• [Data to use]
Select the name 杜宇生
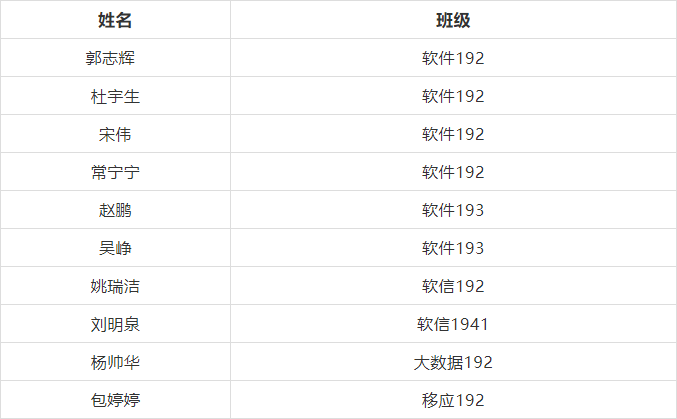The image size is (677, 419). pyautogui.click(x=115, y=96)
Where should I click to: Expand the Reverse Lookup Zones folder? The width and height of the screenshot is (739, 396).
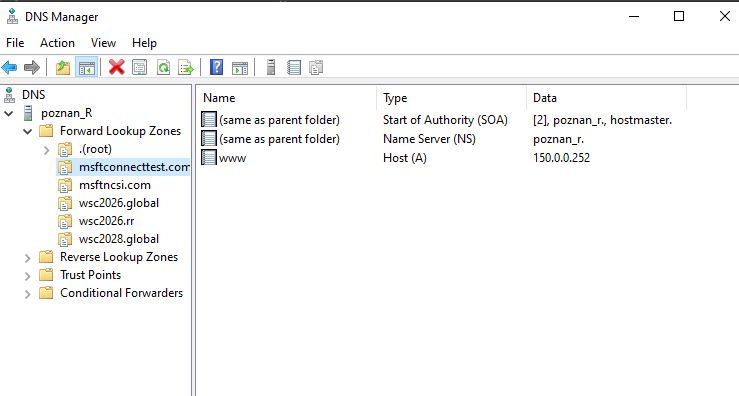coord(27,258)
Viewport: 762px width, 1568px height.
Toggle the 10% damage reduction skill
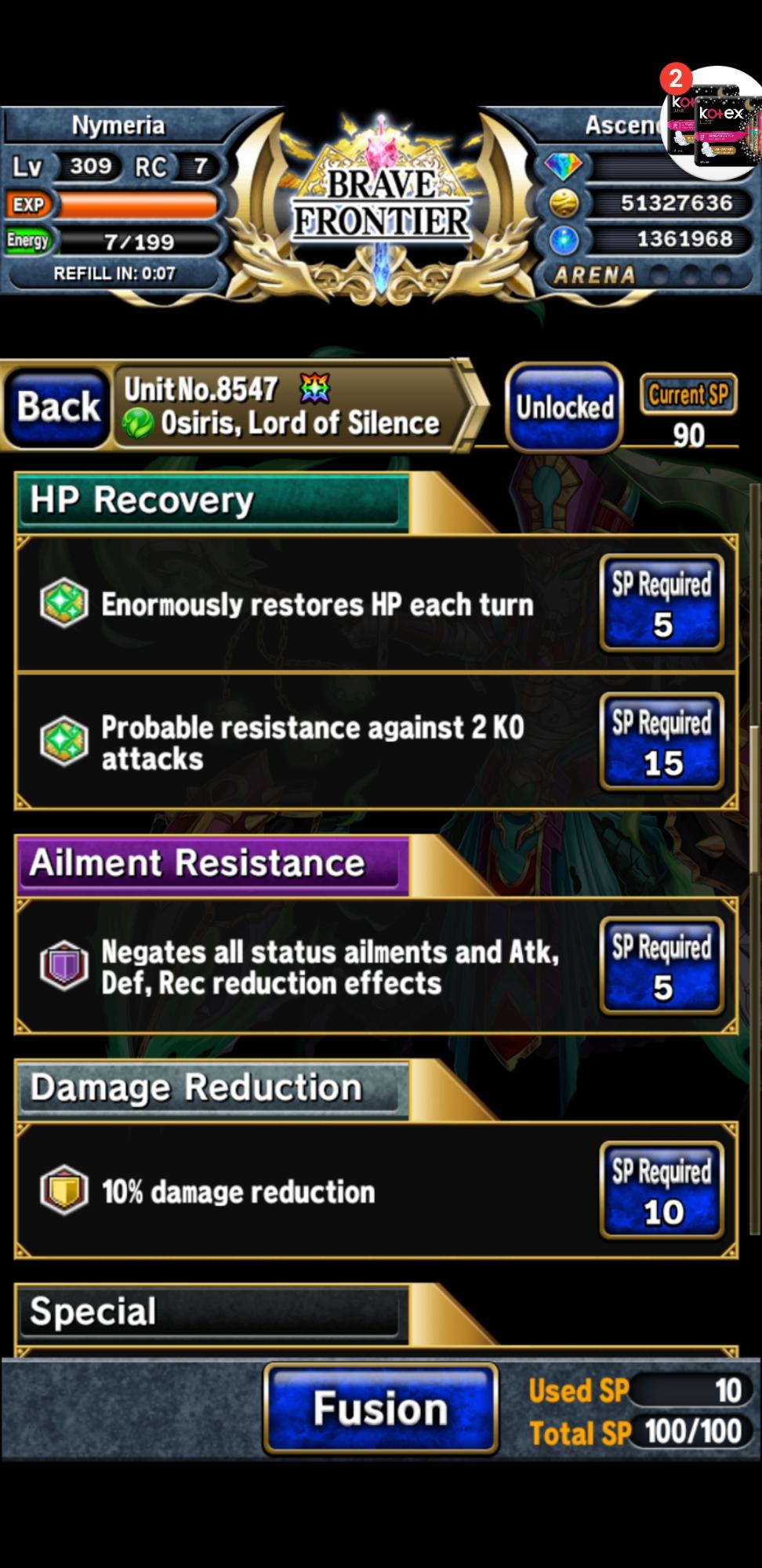click(x=376, y=1190)
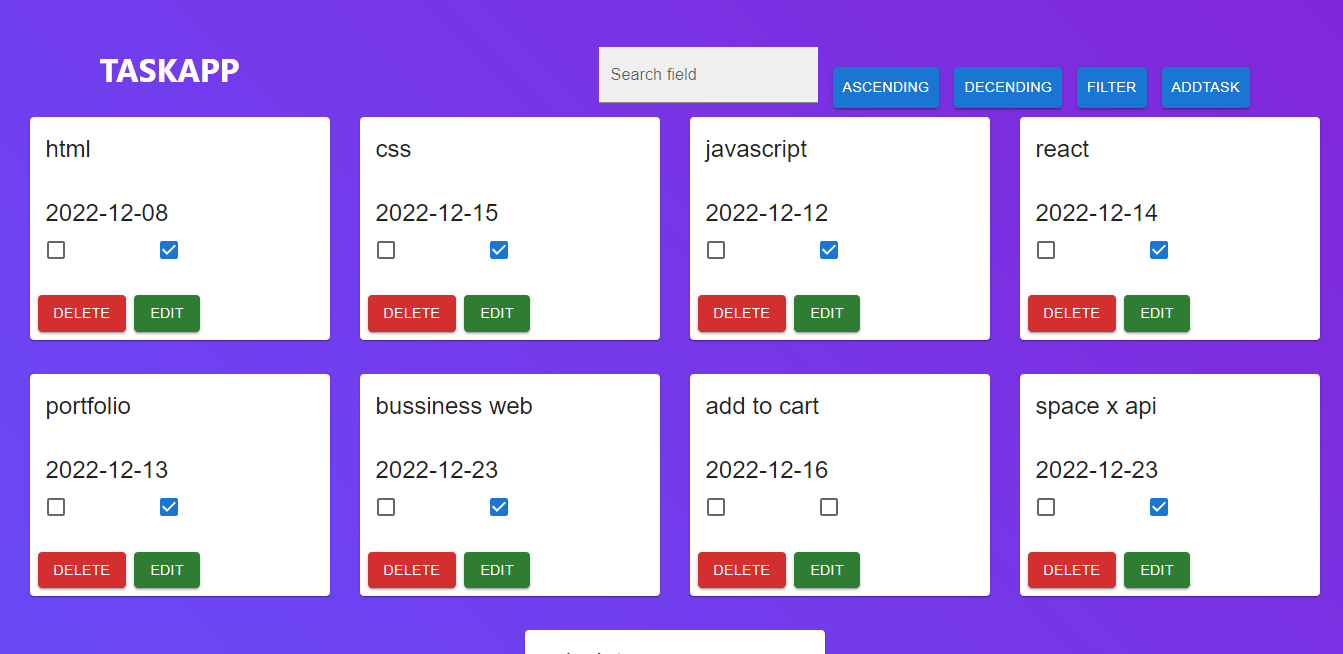Viewport: 1343px width, 654px height.
Task: Delete the javascript task
Action: pyautogui.click(x=742, y=313)
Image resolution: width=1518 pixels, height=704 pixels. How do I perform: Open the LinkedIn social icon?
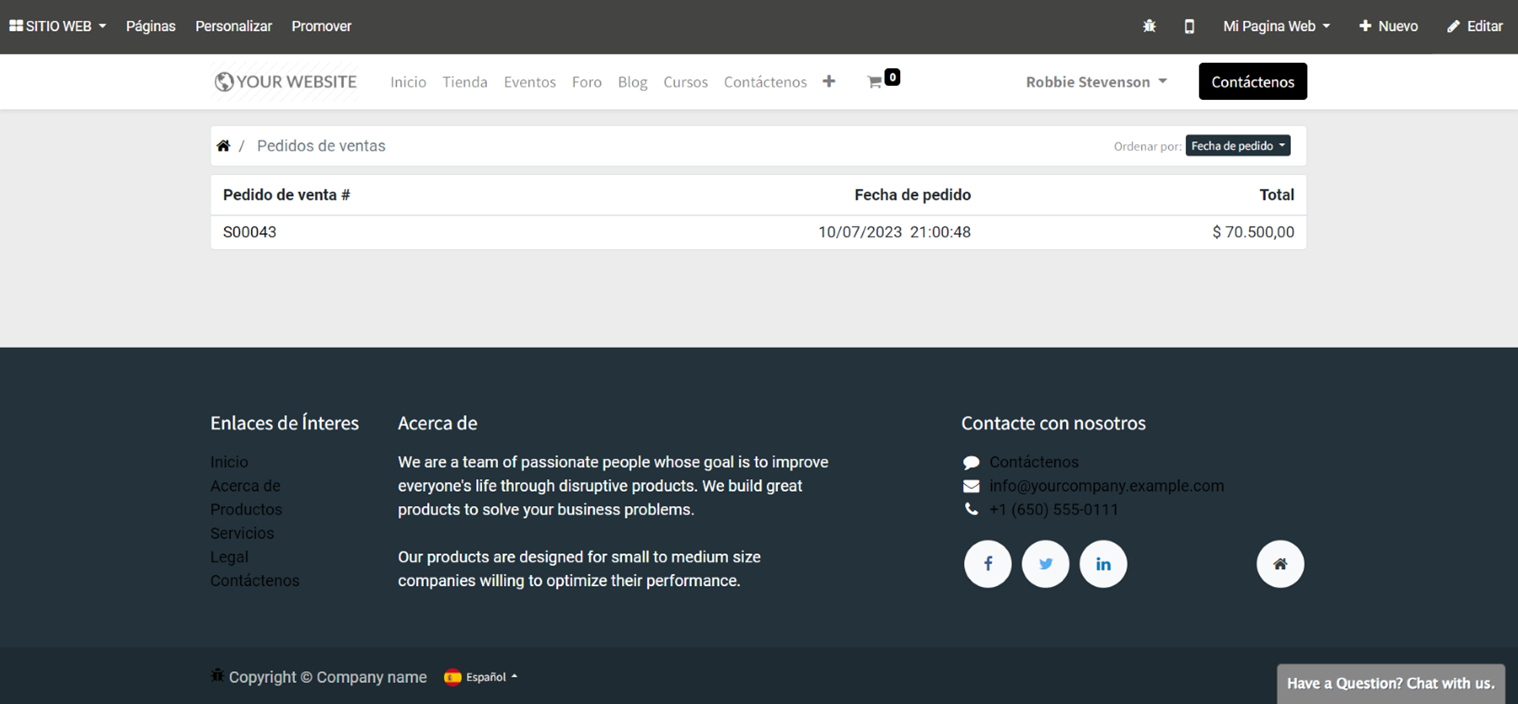coord(1103,564)
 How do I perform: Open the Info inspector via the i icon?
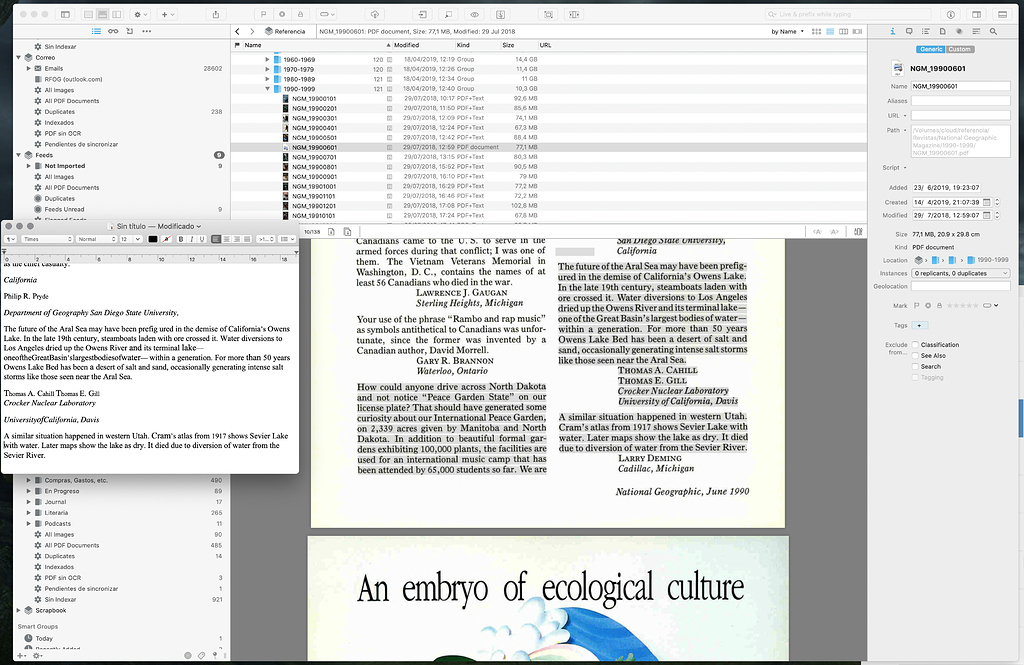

• [Task prompt] Copy every record above exactly as written, but leave out the pictures.

• [Solution to this problem]
Select the name 杜宇生
The image size is (677, 419). pyautogui.click(x=115, y=96)
Where should I click to: Expand the Reverse Lookup Zones folder? The width and height of the screenshot is (739, 396).
coord(27,258)
Viewport: 762px width, 1568px height.
Toggle the 10% damage reduction skill
click(x=376, y=1190)
Viewport: 1343px width, 654px height.
Task: Delete the javascript task
Action: pyautogui.click(x=742, y=313)
Image resolution: width=1518 pixels, height=704 pixels. How do I perform: Open the LinkedIn social icon?
coord(1103,564)
 How do I perform: Open the Info inspector via the i icon?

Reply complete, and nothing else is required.